Saturday, May 3, 2014

{Book Review} The Guernsey Literary and Potato Peel Pie Society

source: Goodreads

The Guernsey Literary and Potato Peel Pie Society

by Mary Ann Shaffer and Annie Barrows

First Published: 2008

Pages: 274 (I listened to audio version)

ISBN:  978-0385340991

Dates Read: April 28- May 3, 2014

Reading Challenges this book is part of: 

- 2014 Audiobook Challenge
- 2014 British History Challenge
- 2014 European Reading Challenge 
- 2014 I Love Library Books Challenge

Synopsis (from Goodreads):

“ I wonder how the book got to Guernsey? Perhaps there is some sort of secret homing instinct in books that brings them to their perfect readers.” January 1946: London is emerging from the shadow of the Second World War, and writer Juliet Ashton is looking for her next book subject. Who could imagine that she would find it in a letter from a man she’s never met, a native of the island of Guernsey, who has come across her name written inside a book by Charles Lamb….

As Juliet and her new correspondent exchange letters, Juliet is drawn into the world of this man and his friends—and what a wonderfully eccentric world it is. The Guernsey Literary and Potato Peel Pie Society—born as a spur-of-the-moment alibi when its members were discovered breaking curfew by the Germans occupying their island—boasts a charming, funny, deeply human cast of characters, from pig farmers to phrenologists, literature lovers all.

Juliet begins a remarkable correspondence with the society’s members, learning about their island, their taste in books, and the impact the recent German occupation has had on their lives. Captivated by their stories, she sets sail for Guernsey, and what she finds will change her forever.

Written with warmth and humor as a series of letters, this novel is a celebration of the written word in all its guises, and of finding connection in the most surprising ways.

Other works by this author:

This is Mary Ann Shaffer's first and only novel. She worked as an editor, librarian, and in bookshops and her dream was to write a book and publish it. Before she could finish this book she became very ill with cancer so she asked her niece, Annie Barrows, to help her finish it. She died just a few months before her book was published.
  Further Information:

My thoughts on the book:

The synopsis really tells all you need to know about the basic plot line of the book so I won't rewrite that, besides if I talk about it too much I'll only give away things that will spoil the book if you haven't read it yet. But I could, I could talk about this book all day long with anyone that would like to because I loved it that much. I could talk about it and read it all over again.
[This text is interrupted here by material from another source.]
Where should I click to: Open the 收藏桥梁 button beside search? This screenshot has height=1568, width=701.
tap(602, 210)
I'm always hesitant with audiobooks but decided to give another one a try and I'm so glad I did. As it written in a series of letters between many different folks it was read by several different people and they did a fantastic job. I would even dare to say the book was made even better by listening to the letters being read to me than if I had read it myself (though I do want to go back and reread it myself too). The characters really came to life through the letters and I found myself wanting to go with Juliet to Guernsey to meet them myself.
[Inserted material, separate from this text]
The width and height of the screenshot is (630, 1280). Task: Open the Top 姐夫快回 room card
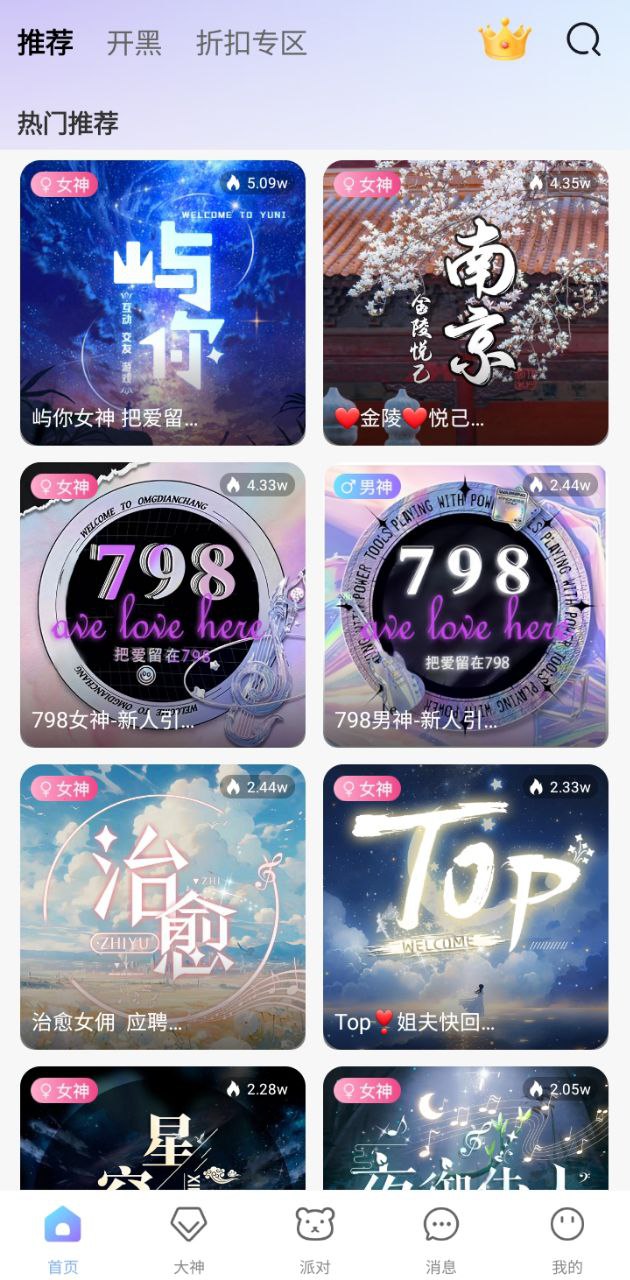465,906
There was something almost soothing as I listened to this book each day on the way back and forth to work. I looked forward to it every day after work even though there were parts that made me cry (several parts in fact) but there were also many that made me burst out with laughter. And I found myself torn at times between wanting them to describe more of their life during the Occupation (even though those were many times the parts that made me cry) or having them describe the things going on in the present. It also made me wish for a simpler time when people really did write letters like that to each other.

There were many passages I would have highlighted had I been reading this instead of listening to it so I'll finish off with a couple of those that I would have-

“That's what I love about reading: one tiny thing will interest you in a book, and that tiny thing will lead you onto another book, and another bit there will lead you onto a third book. It's geometrically progressive—all with no end in sight, and for no other reason than sheer enjoyment.”
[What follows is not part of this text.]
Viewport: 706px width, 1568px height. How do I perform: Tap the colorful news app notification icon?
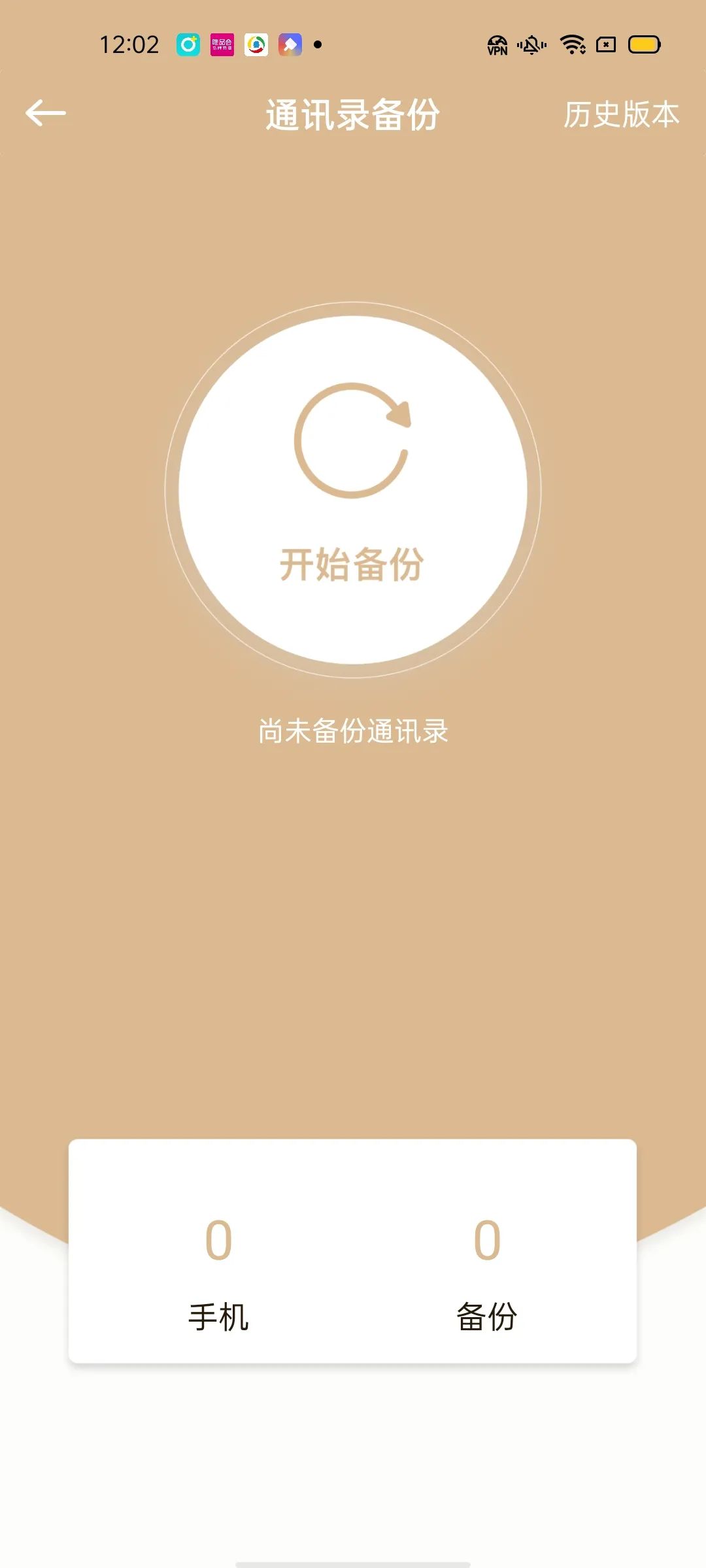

This book itself sparked many 'tiny things' that I will now go on to explore in other books- forced slave workers during the Occupation, more about life during the Occupation for people in other countries, and Guernsey itself. I also have added Guernsey to my ever growing list of places to visit and I must arrive by the ferry from Weymouth. It's the best way to arrive in Guernsey as Juliet was told.

“Think of it! We could have gone on longing for one another and pretending not to notice forever. This obsession with dignity can ruin your life if you let it.” 

Oh so true and glad I finally decided to heck with dignity and took a chance just like Juliet did.